Addressing Executive Function Weaknesses at Cambridge School
Because executive function difficulties often coincide with learning differences, Cambridge School introduced E.M.P.O.W.E.R. — a once-weekly class for students in Lower School I – Middle School II. The goal of E.M.P.O.W.E.R. is to provide students with strategies that address executive function weaknesses that impact studying, organization, and communication.
Study and Organization
The ultimate goal of the study and organizational portion of E.M.P.O.W.E.R. is to foster independence and success in life through the practice of effective organizational routines and study habits, including:
- Building an awareness of one’s individual learning style
- Creating an organizational system for school and home
- Establishing a time management routine
- Identifying and practicing effective study habits and note-taking
The Shelton System for Study and Organization Skills provides a framework for this portion of the class.
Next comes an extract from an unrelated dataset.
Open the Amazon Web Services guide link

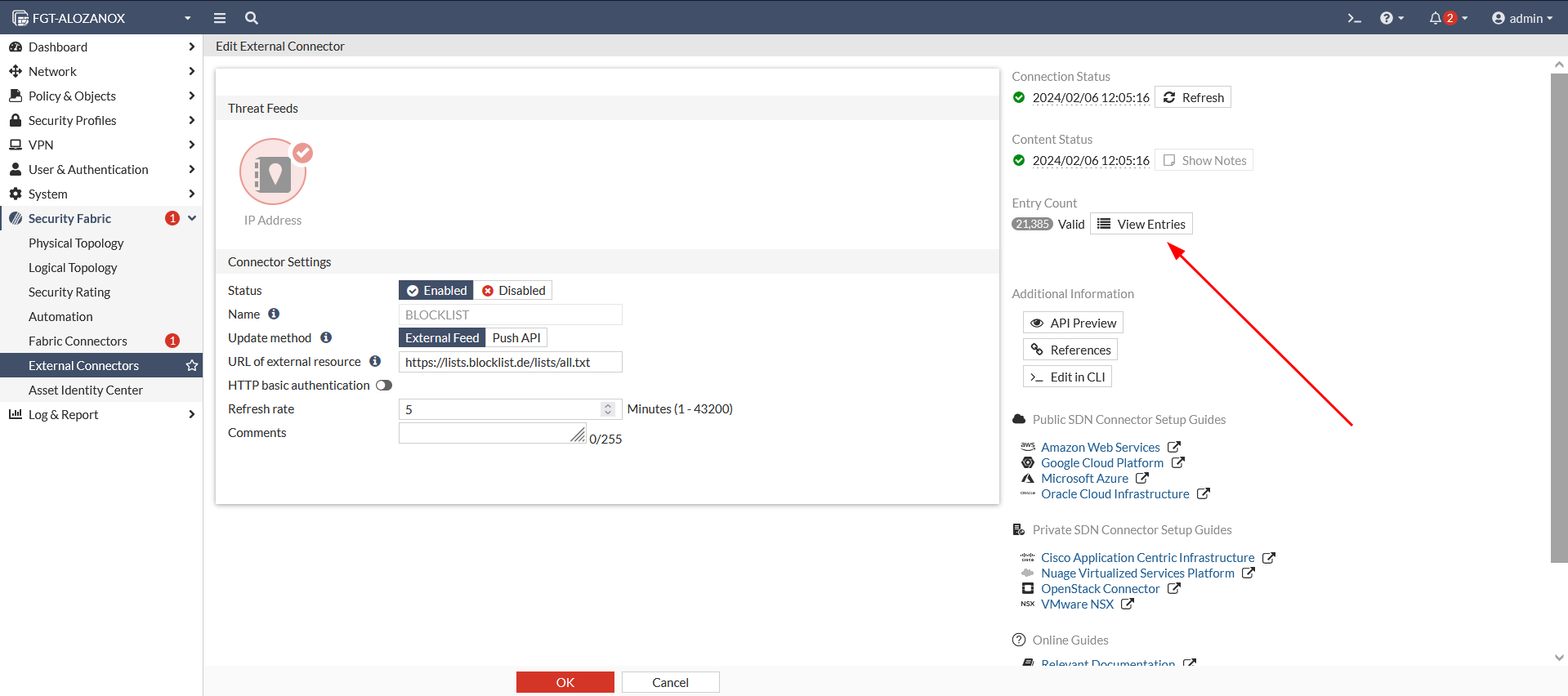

The practice of effective pragmatic language skills, communication, and social problem solving is another component of E.M.P.O.W.E.R. Research indicates that 75% of children with learning differences present with social communication difficulties (Forness and Kavale 1996). With this in mind, Cambridge uses the Choices Curriculum to teach social skills and concepts through direct, multi-sensory instruction, and focuses on:
- Verbal and non-verbal communication strategies
- Effective decision-making
- Determining the cause-effect relationship of successful social problem-solving
In E.M.P.O.W.E.R. class, students learn to develop a Growth Mindset approach to learning by incorporating explicit practice in The Habits of Mind. Initially developed by Stanford University’s Carol Dweck, Growth Mindset is based on the changing concept of intelligence as a dynamic quality that can be developed through hard work and persistence.
This research-based approach is designed to promote a metacognitive approach to learning that:
- Develops critical thinking
- Causes students to question and edit their thinking
- Encourages greater flexibility in thinking
- Considers alternative perspectives
- Results in more effective problem-solving
E.M.P.O.W.E.R. also addresses social-emotional learning through the use of The MindUp® curriculum, which incorporates mindfulness training as part of instruction. This evidence-based and comprehensive curriculum fosters:
- Social-emotional awareness
- Mindful attention
- Awareness about the brain and how it functions
The practice of mindfulness is utilized within the school day.